══ PAGE TEXT

The Longest War: What The Future Holds For Women In Afghanistan
This is Part I in our series The Longest War.
Shabana Basij-Rasikh is the founder of the first and only boarding school for girls in Afghanistan.
“I’m a product of the bravery of [Afghan women],” she says. “I sneaked into somebody’s house to study under the Taliban regime because a woman chose to open her house to educate young girls when it was considered a crime.”
Shabana says much has changed for her and all Afghan women over the past 20 years.
“When Afghanistan gets to a point where young girls don’t have to feel especially grateful or unique or different because they have received an education … that’s when Afghanistan will have achieved the kind of progress that can never be reversed.”
But now, thatfuture is in jeopardy.
In the first episode of our series ‘The Longest War,’ we hear her story, and the future of Afghan women.
Fanoos Basir, formerly on the Afghan national women’s soccer team. She’s currently in a refugee camp in France.

════

**THE TASKS**
**1.** According to the page on women in Afghanistan, what did Shabana Basij-Rasikh found?
**2.** Please write out the stretch of the page on women in Afghanistan from "But now, thatfuture" through "camp in France.".
The lines after this point have no connection to the page on women in Afghanistan.

══ MATERIAL SUPPLIED

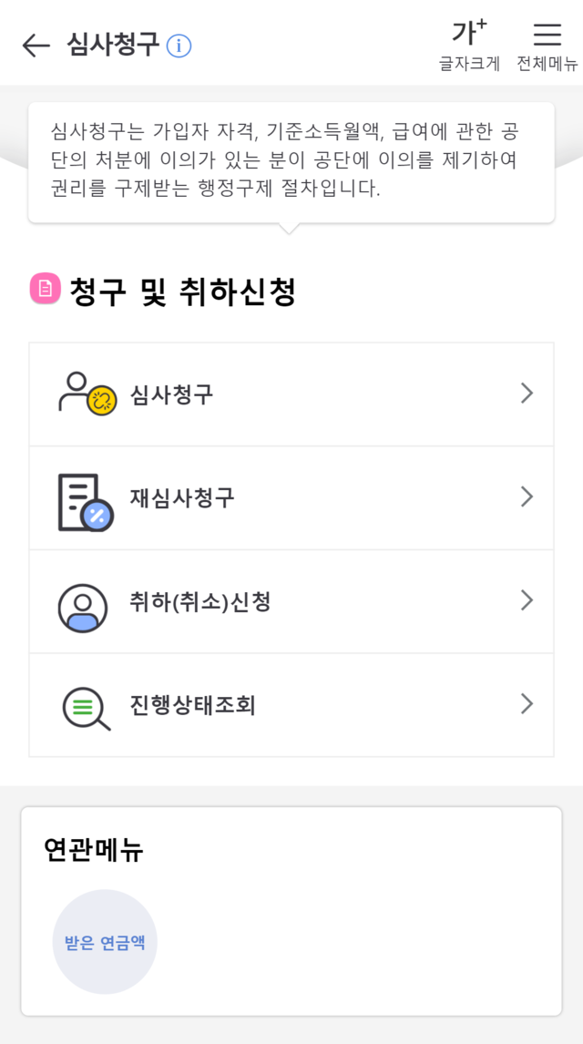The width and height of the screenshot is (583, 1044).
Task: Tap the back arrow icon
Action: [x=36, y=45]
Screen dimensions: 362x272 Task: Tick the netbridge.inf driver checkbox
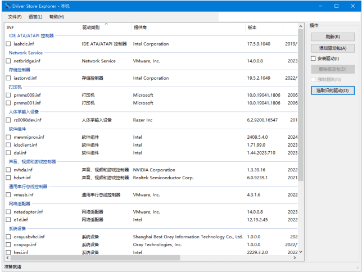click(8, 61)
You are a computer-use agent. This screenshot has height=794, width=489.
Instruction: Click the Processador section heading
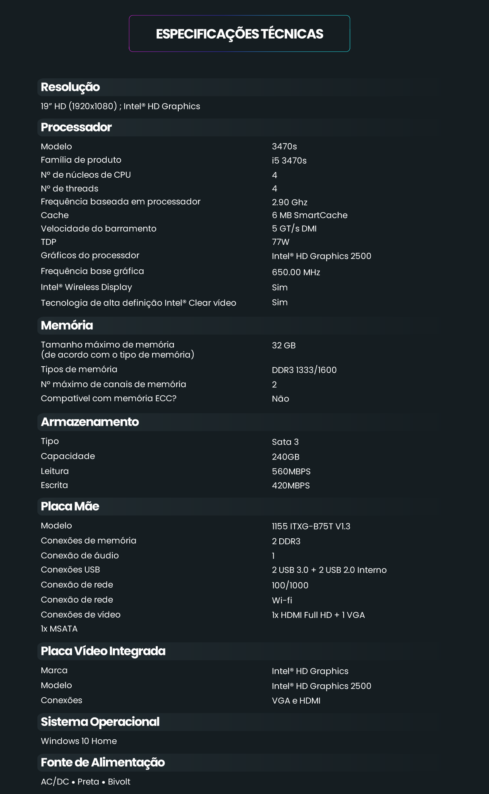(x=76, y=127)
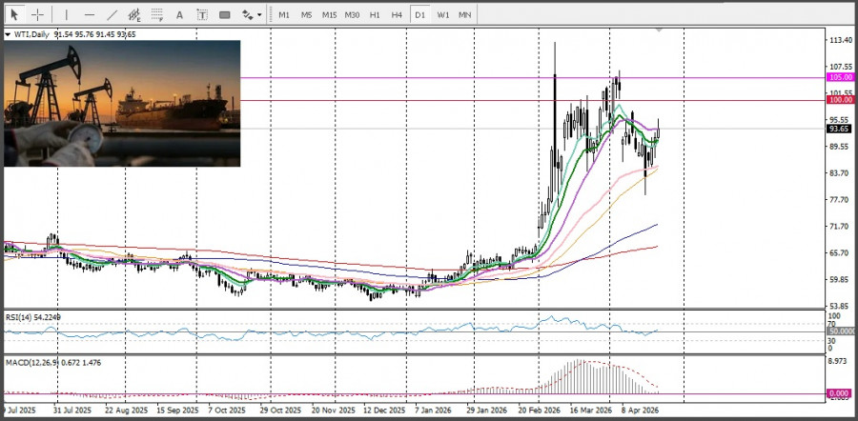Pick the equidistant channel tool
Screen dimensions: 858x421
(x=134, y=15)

════
══ MATERIAL SUPPLIED

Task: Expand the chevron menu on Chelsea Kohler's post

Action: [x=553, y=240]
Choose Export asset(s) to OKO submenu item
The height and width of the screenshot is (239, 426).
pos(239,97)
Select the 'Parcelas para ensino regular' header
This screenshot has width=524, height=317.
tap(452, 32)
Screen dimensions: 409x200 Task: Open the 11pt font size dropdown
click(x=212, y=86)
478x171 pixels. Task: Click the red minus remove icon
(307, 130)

════

**EXPECTED RESULTS**
**1.** The first and only boarding school for girls in Afghanistan.

**2.**
But now, thatfuture is in jeopardy.
In the first episode of our series ‘The Longest War,’ we hear her story, and the future of Afghan women.
Fanoos Basir, formerly on the Afghan national women’s soccer team. She’s currently in a refugee camp in France.